Can you format the records from the line with "Task: Click the 首页 box in 驾驶舱" up to and including the line with "click(x=519, y=277)" as a two-column CSV with the columns instruction and response, one row per record? Put each record's text and its answer in their own quoted fields, turn line breaks into spaces, and leave the pictures out.

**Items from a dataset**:

** Start **

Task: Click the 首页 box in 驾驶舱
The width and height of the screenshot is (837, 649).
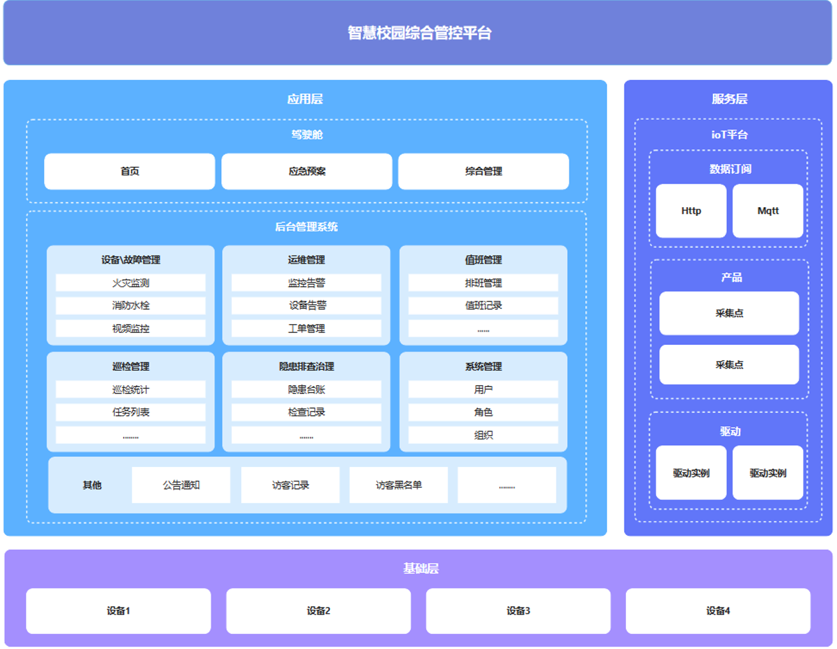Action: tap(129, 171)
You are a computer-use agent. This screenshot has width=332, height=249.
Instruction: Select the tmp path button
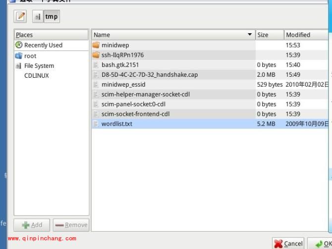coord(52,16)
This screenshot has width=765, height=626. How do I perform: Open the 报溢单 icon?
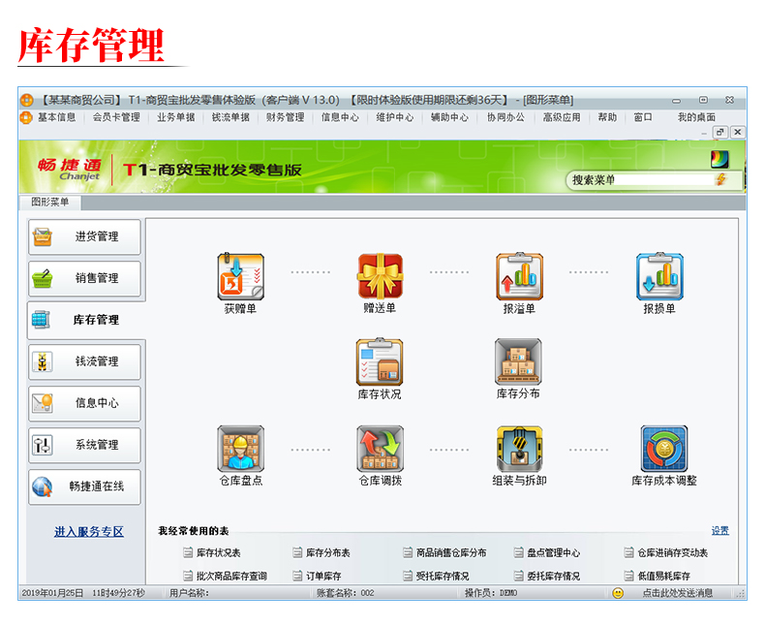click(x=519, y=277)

** End **
** Start **

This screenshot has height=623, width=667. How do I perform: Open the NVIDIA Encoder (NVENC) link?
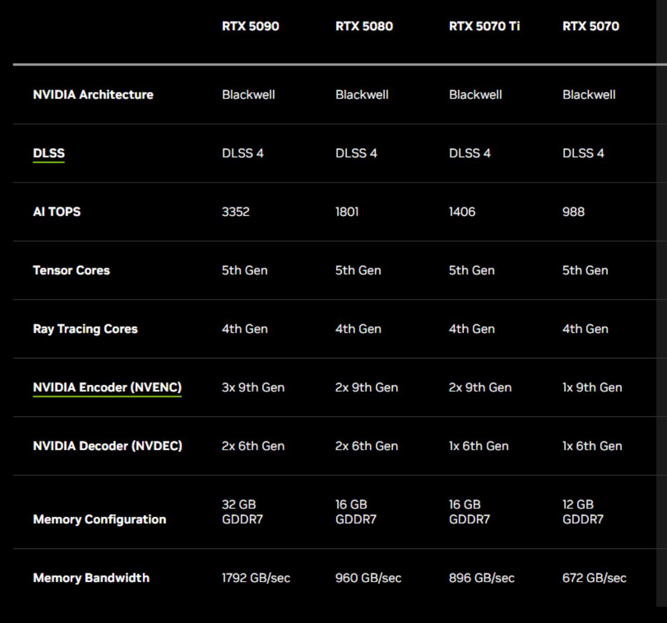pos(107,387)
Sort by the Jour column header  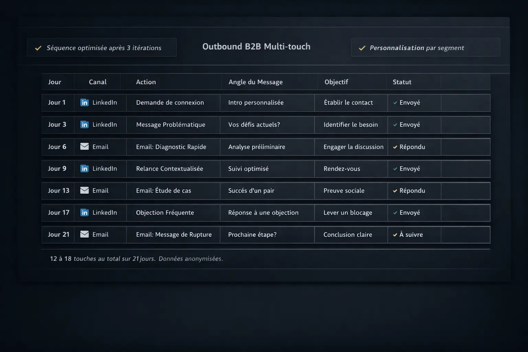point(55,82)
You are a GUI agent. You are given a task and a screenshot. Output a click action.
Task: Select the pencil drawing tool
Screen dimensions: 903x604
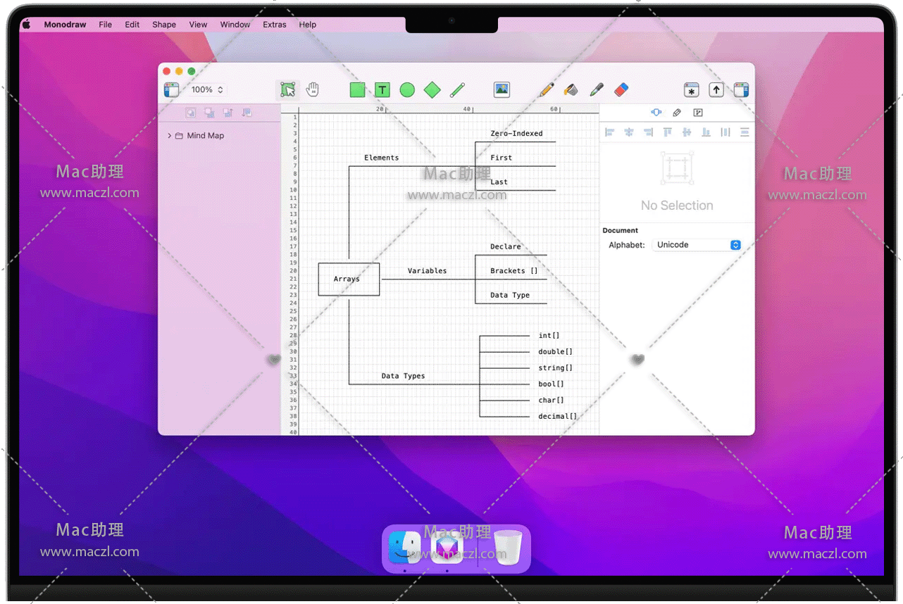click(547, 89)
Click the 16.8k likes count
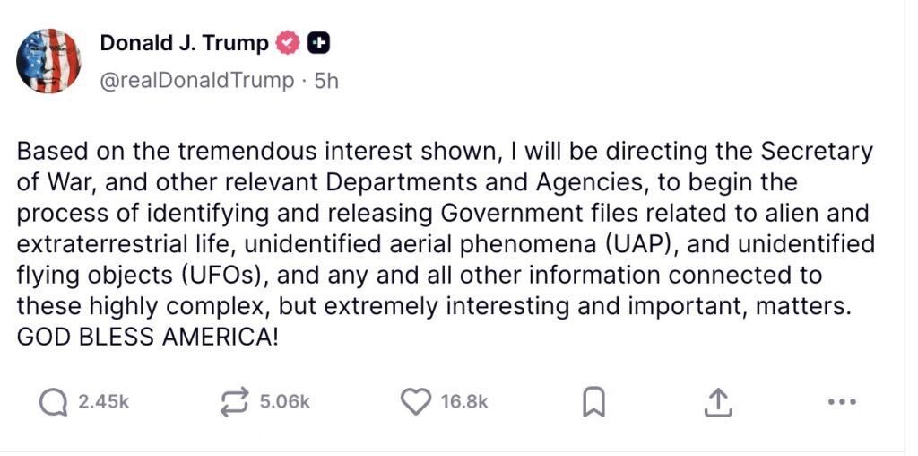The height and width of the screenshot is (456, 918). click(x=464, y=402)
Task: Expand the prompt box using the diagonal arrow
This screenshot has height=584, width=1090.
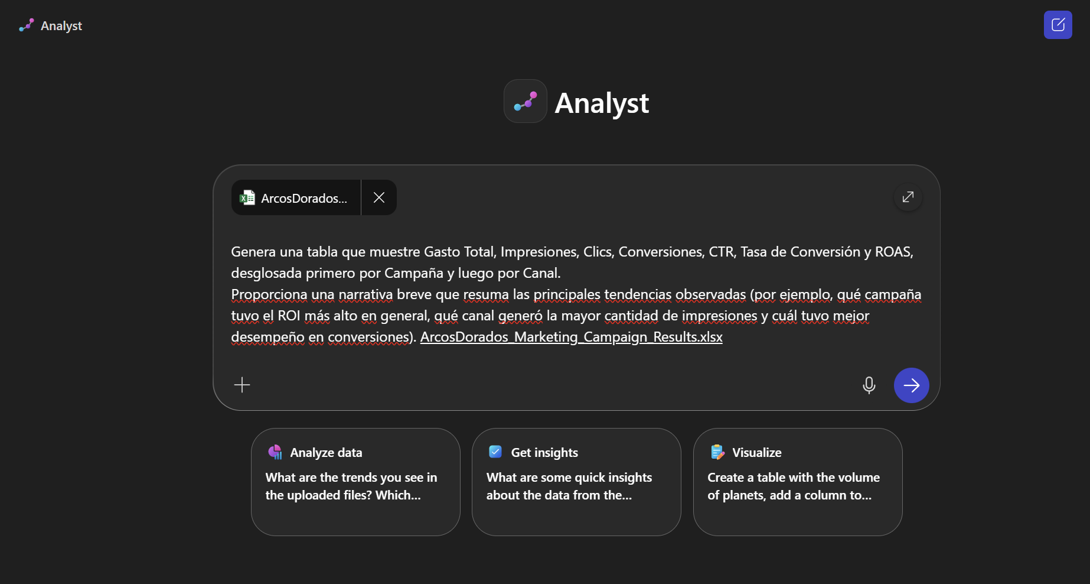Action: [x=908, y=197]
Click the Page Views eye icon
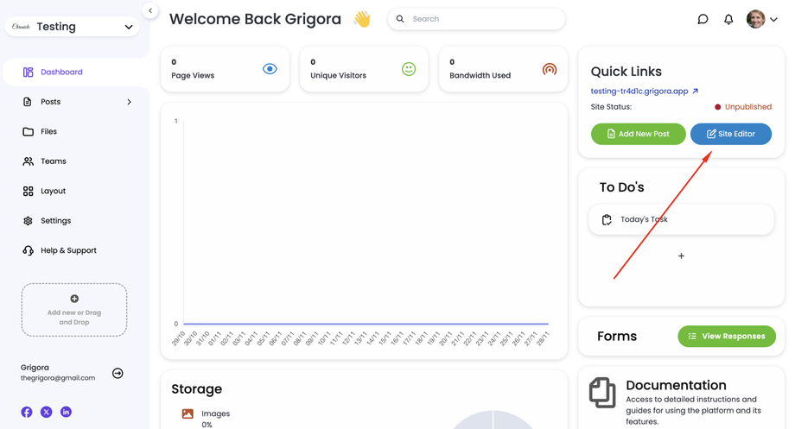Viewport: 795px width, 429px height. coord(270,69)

** End **
** Start **

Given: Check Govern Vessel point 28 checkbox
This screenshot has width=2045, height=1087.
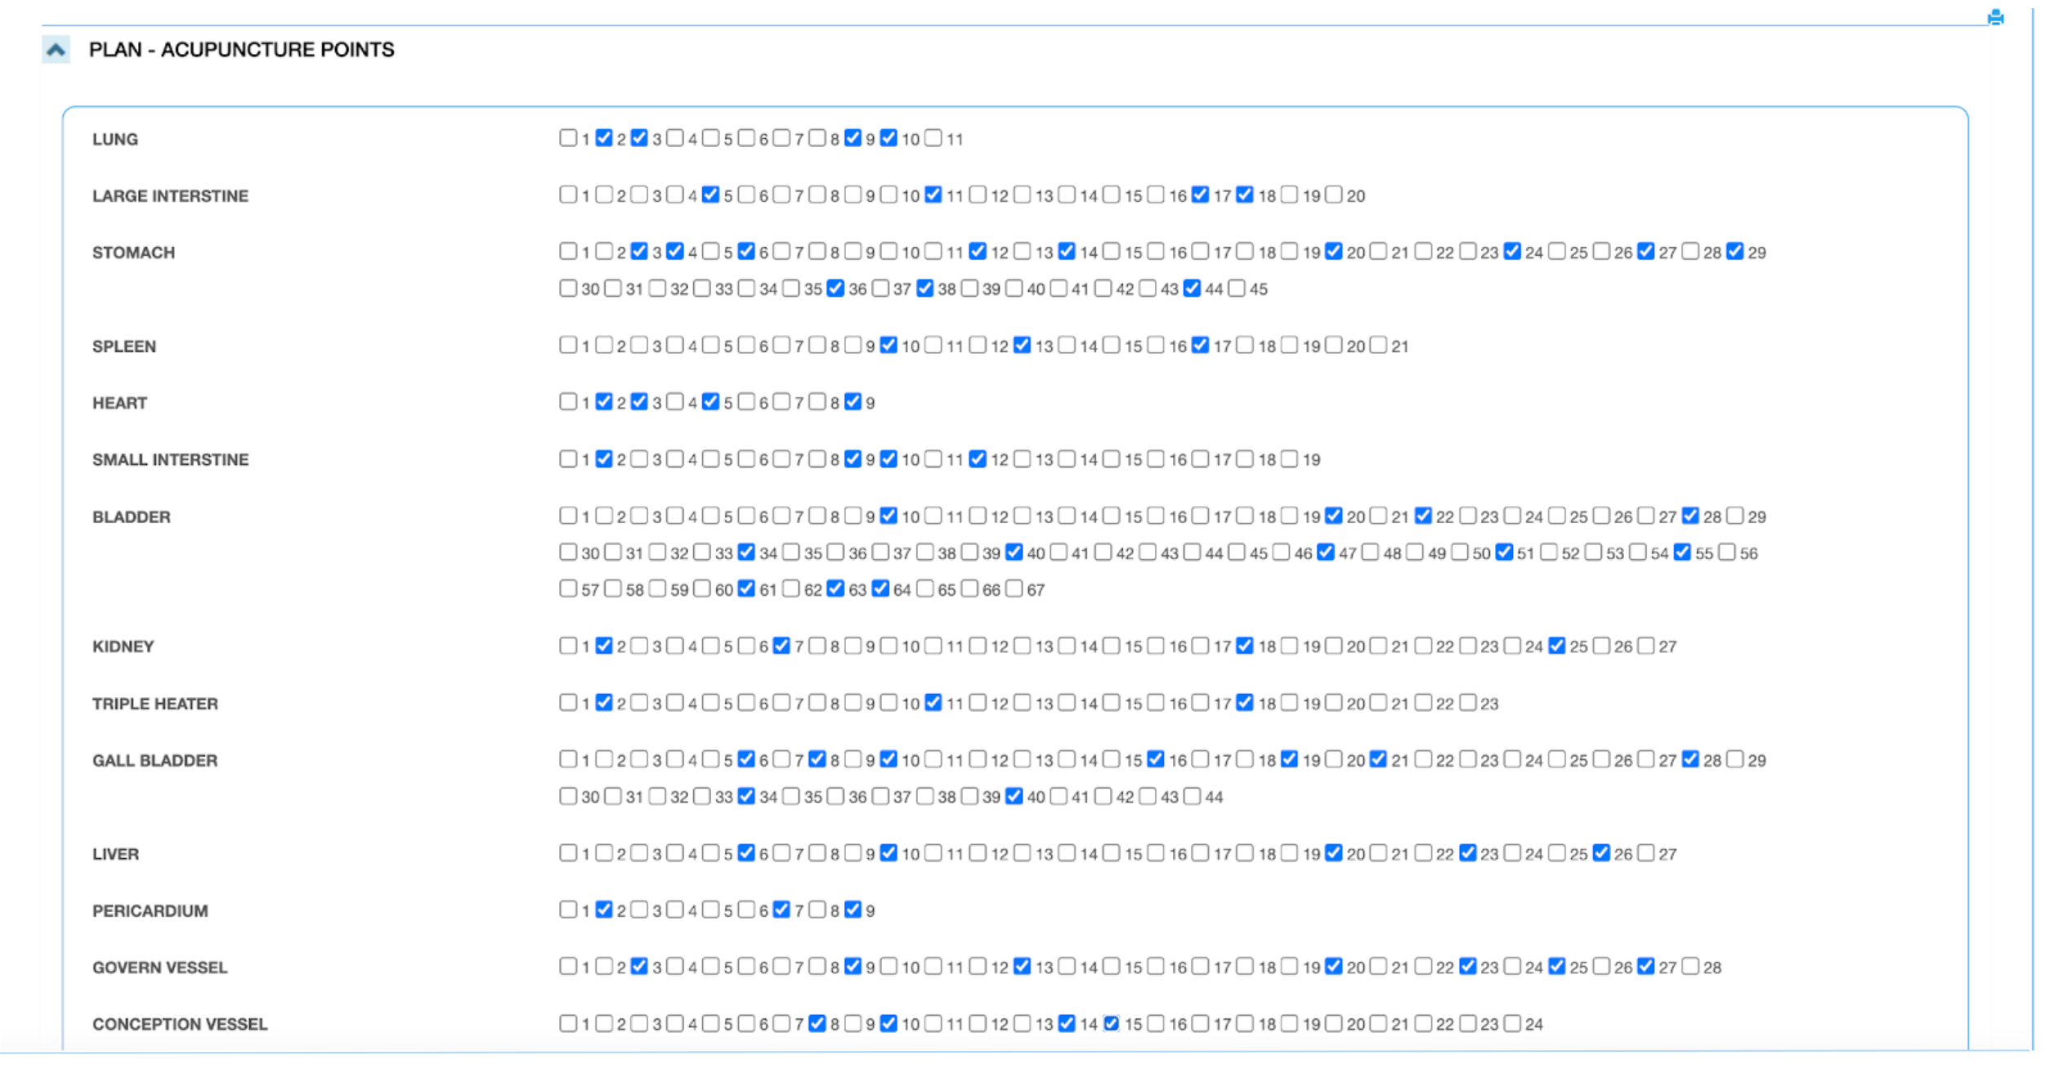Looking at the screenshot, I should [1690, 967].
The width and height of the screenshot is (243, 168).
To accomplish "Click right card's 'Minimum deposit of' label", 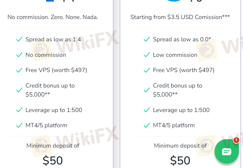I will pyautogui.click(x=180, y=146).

** End **

**Output for this task**:
instruction,response
"Task: Click the 首页 box in 驾驶舱 The width and height of the screenshot is (837, 649).","Action: tap(129, 171)"
"You are a computer-use agent. This screenshot has width=332, height=249. Instruction: Select the tmp path button","coord(52,16)"
"This screenshot has width=765, height=626. How do I perform: Open the 报溢单 icon?","click(x=519, y=277)"